Some so-called experts (ones like me who write blogs and claim they are) say companies like Apple, P&G, Walmart, and Toyota are supply chain successes. But these are companies, individual stand-alone enterprises. They don’t represent their respective supply chains; they’re just components or links. True, they may dominate their vendors & markets, but it does not necessarily mean their supply chains are wholly successful.
What in the first place is a successful supply chain?
Some would say that they are the ones who consistently deliver to customers at the right time, right quantity, right quality, at lowest cost. Others may say it’s one that simply fulfils demand to the satisfaction of customers. Or it’s the steady stream flow of goods and services through a series of operations, in which inventories are kept to a minimum, if at all.
A large corporation that sells food condiments boasted a 98% order-to-delivery performance, i.e., it fulfilled its customers’ orders on-time and complete just about always. Two of its biggest customers, however, say that’s false. They say that the condiments corporation order-to-delivery performance is at best 60%, in which the customers slapped penalties for the 40% of deliveries that are late or incomplete. The corporation tells its stockholders & employees it is a success, but its customers claim it’s a laggard.
Supply chains aren’t limited to one enterprise. It’s made up of linked participants: the enterprises or organisations which trade goods or services with one another. We see supply chains via activities such as the sourcing of raw materials, the manufacture of merchandise, the storage, handling, & conveyance of goods, the execution of services, and the exchange of information between customers, vendors, & service-providers.
The successful performances of one enterprise’s operations, however, do not necessarily translate to the success of supply chains in their entireties. Enterprises are dependent on their vendors, customers, & service providers, as much as they are independent in how they manage themselves. Enterprises define their own standards, plan their own strategies, and decide whether their own performances are up to par or not, but they don’t dictate to their vendors & customers.
Are there supply chains that consist solely of one enterprise? Some of us may cite the armed forces of nations. Armies of countries, federations, & empires set up their own infrastructure and oversee their supply lines as they defend or conquer their territories. The Greeks sailed ships, the Romans built roads, and the notorious Wehrmacht of World War 2 Germany constructed autobahns & railways to transport troops & war matériel quickly to front lines.
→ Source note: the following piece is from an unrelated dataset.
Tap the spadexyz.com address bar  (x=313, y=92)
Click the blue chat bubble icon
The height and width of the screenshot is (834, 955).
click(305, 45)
The success of a sovereign country’s military may be traced to the success of its supply chain.
But single entity supply chains are more of a myth than real. Logisticians of leaders of vast empires like Alexander the Great and Genghis Khan had to negotiate with farmers, fisherfolk, livestock breeders, & villagers to obtain food & supplies. As much as they could threaten and subjugate those who wouldn’t agree, the benefits of cooperation and contracts outweighed the costs (e.g., there was no long-term worth to pillaging a village which wouldn’t be able to supply anything in the aftermath). From the past until present, there is hardly any supply chain with one dominant or single entity. Any successful supply chain would have to have at least some sort of synergistic relationship between linked participants. Militaries depend on vendors & contractors. Large conglomerates need to convince consumers to buy their products.
It’s hard to find successful supply chains, and we can that in everyday challenges. We as customers complain about not getting our products on time or sometimes, not at all. We see empty shelves in supermarkets. Some of what we buy don’t meet our expectations. Ships lose merchandise at sea. Inventories are too much or too little. Soldiers in the battlefield didn’t receive the right weapons or uniforms. Employers lay off workers because of lack of components on the production lines. Citizens clamour for food in one country while farmers throw away rotting vegetables in another.
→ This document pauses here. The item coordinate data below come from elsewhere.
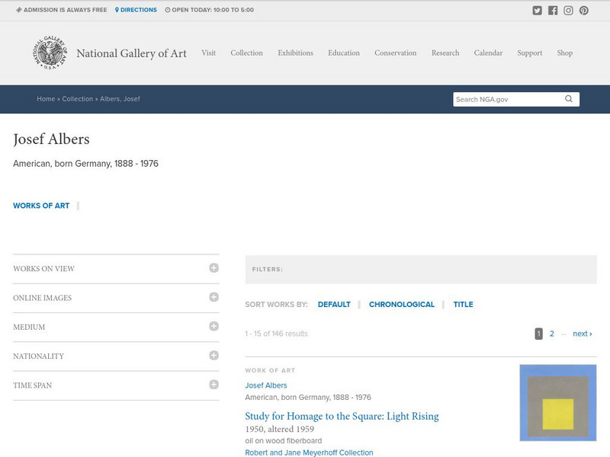Expand the Online Images filter

[214, 297]
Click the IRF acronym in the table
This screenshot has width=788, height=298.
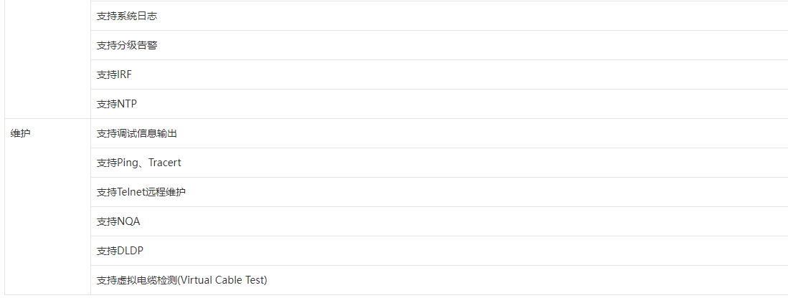[124, 75]
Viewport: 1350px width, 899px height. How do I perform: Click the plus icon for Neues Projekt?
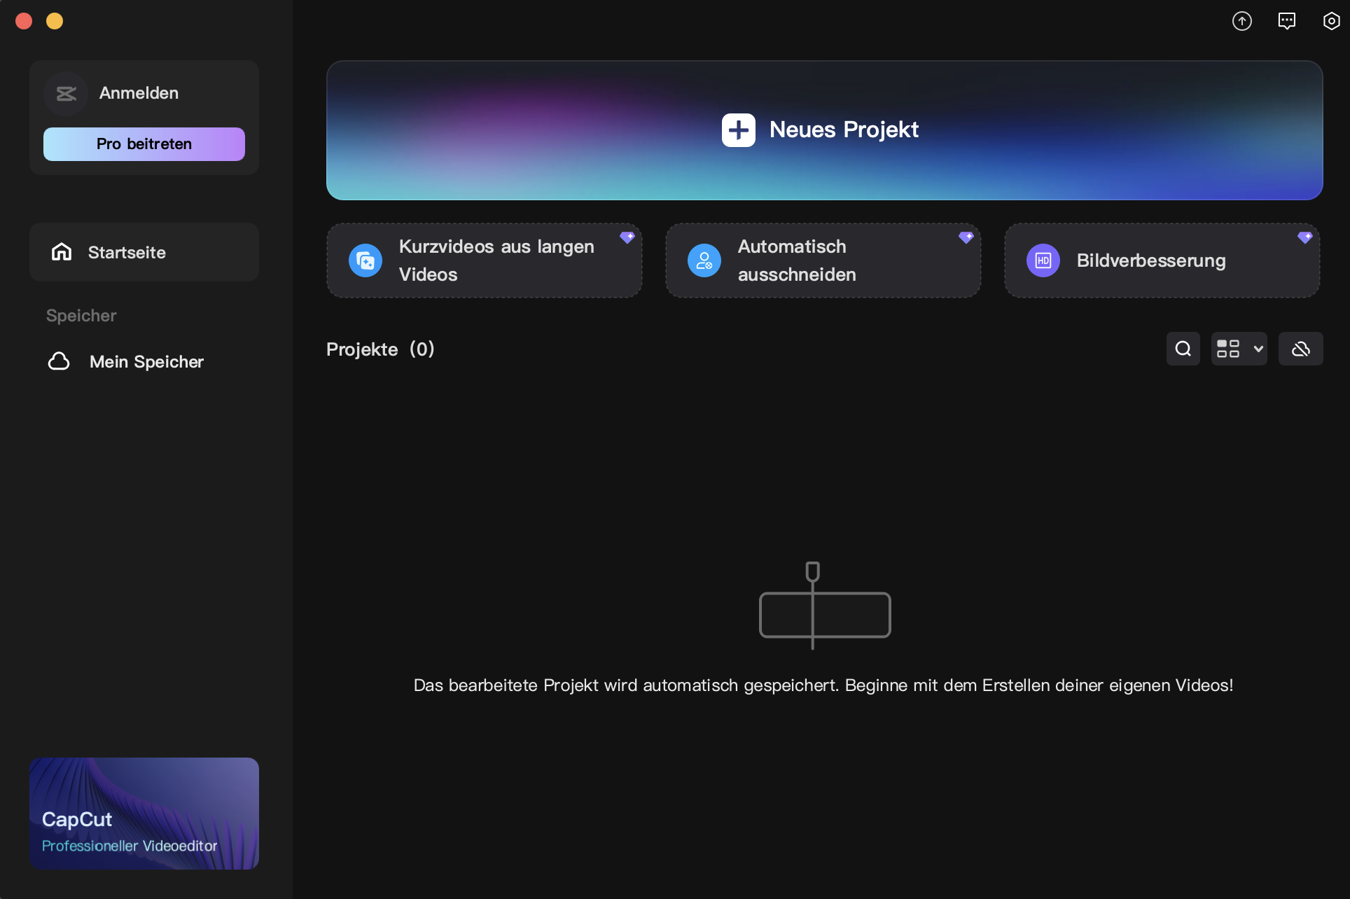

What makes supply chains successful is not in how well enterprises manage their own operations to prevent or handle failures but in how linked enterprises work together. Linked participants must agree among themselves what constitute success for their supply chains, otherwise there will inevitably be failure from the very start. A vendor may agree with an enterprise on performance measures but a supplier to the vendor may have a different idea. The same goes down the line to customers and their trading partners.
Supply chain success begins with consensus from linked participants on what successful means. Consensus requires negotiation and collaboration. Adversarial relationships must be avoided. Synergy must be the goal and the standard. We succeed when we work together, not by trying to dominate.
We may recognise supply chains as visible models to better manage the flow of goods and services from sources to end-users. But until we as actively linked participants realise the need to collaborate and agree on what would make our supply chains successful, we will continue to live with non-optimal unproductive relationships that shall lead to frequent failures.
Supply chain success will remain elusive as long as we don’t cooperate.